How To Train Your Brain To Be More Present

This temptation to multitask has only gotten worse in the work-from-home era. But there are ways to fight it.

When cell phones and multi-threaded operating systems went into wide use, we saw a rise in multitasking that made people less productive. Suddenly, there was a constant temptation to switch away from one task (say, writing an article like this one) to another (say, checking on emails that may have come in over the last couple of . . . hold on . . . okay, I’m back . . . where was I?).

In addition, we became so used to switching from one task to another that even if we shut off other programs on the computer and put the phone away, our brains still interrupted us to suggest that we ought to be doing something else right about now.

This temptation has only gotten worse in the work-from-home era. Chances are, you’re working alone in a room, so there is nobody around to prevent you from doomscrolling or flipping away from one task to another. In addition, while there’s strong social pressure to avoid checking emails and texts during an in-person meeting, it has become commonplace for people to be doing several other things during a Zoom meeting. Indeed, in many meetings, there is a shadow text thread going on that virtually requires you to multitask throughout.

As a result, you may find it harder than ever to pay attention to the task at hand. Your brain may try to derail your train of thought several times a minute with an invitation to do something else. So, what can you do to keep your mind from wandering off task?


Over the past decade, mindfulness techniques have been touted as the cure for all kinds of things from stress to creative blocks. While it won’t fix everything, mindfulness techniques are particularly effective at helping you with mind wandering and intrusive thoughts. What a lot of mindfulness techniques are designed to do is to help you to recognize thought patterns. That will enable you to notice when one you are working on a project and you start thinking about something else.

The value of noticing these thought patterns is that you can intervene. Rather than allowing yourself to follow the track started by the thought that interrupted you, you can refocus yourself on the task you were working on before.
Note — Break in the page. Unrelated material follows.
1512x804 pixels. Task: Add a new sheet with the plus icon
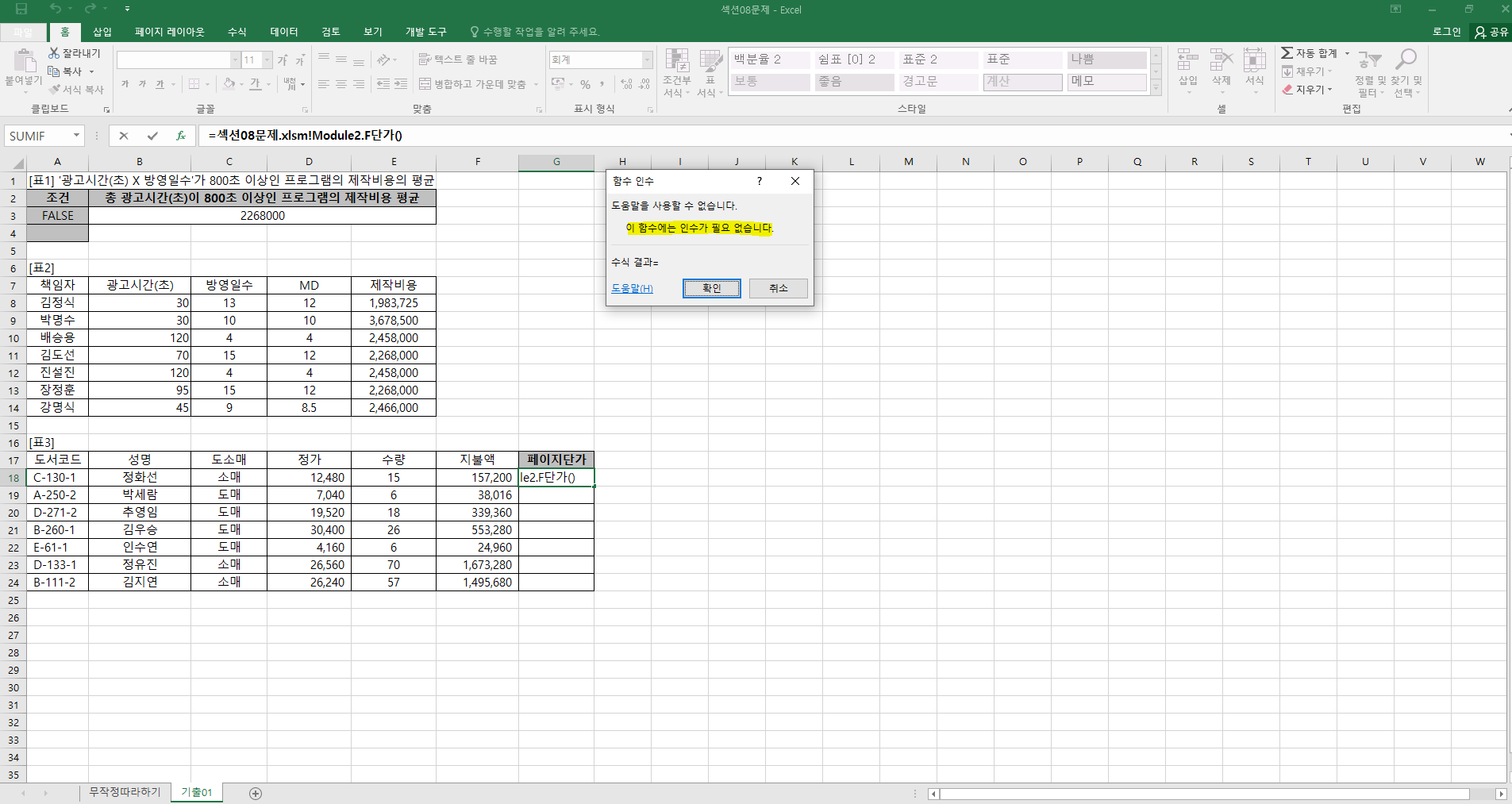(256, 793)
In that way, you minimize the influence of these extraneous thoughts.



Part of the problem with thoughts that break in and suggest that you leave the task you’re doing and do something else (like checking your phone or email) is that you then associate those thoughts with the action of doing something else. Over time, that leads to a chain of habits in which you habitually think of other things you should be doing, which leads you to actually engage in that behavior.

Even if you don’t stop the intrusive thoughts from happening, you can change your response. Suppose, for example, that you’re writing something and you think about an email that might have come in. Rather than checking your email, commit to finishing the paragraph you’re typing before checking your email. By consistently responding to thoughts about checking your email with additional work, you’re developing the habit than when you think about checking email you actually continue working.



One of the reasons that it is harder to engage in virtual meetings than in-person meetings is that you are not as bodily engaged in a virtual meeting. When you are physically present with other people, their body posture and attention affects your own. You adopt the physical posture of the people around you. In addition, because it is impolite to engage in some other activity visibly during a meeting, there is additional social pressure to avoid multitasking.

In a virtual meeting, you are not that bodily engaged. You can only see other people when you stare directly at the screen. Otherwise, they’re not there. And you know that anything out of view of the camera isn’t visible to others. So, a well-placed phone (or just switching screens during a meeting) can hide what you’re doing from others. On top of that, if you’re in a meeting with several people, chances are, nobody is really paying attention to what you’re doing.

That means you need to create your own bodily engagement in the meeting. First, if you can get a standing desk at your home, try standing for your meetings rather than sitting. Just being in a different physical posture can change your pattern of attention. Then, make sure that you have pen and paper available during the meeting. Take notes on what is going on. You can even doodle a little as the meeting goes on. The act of taking notes keeps more of your body engaged in ways that relate to the meeting, and that can increase your level of attention.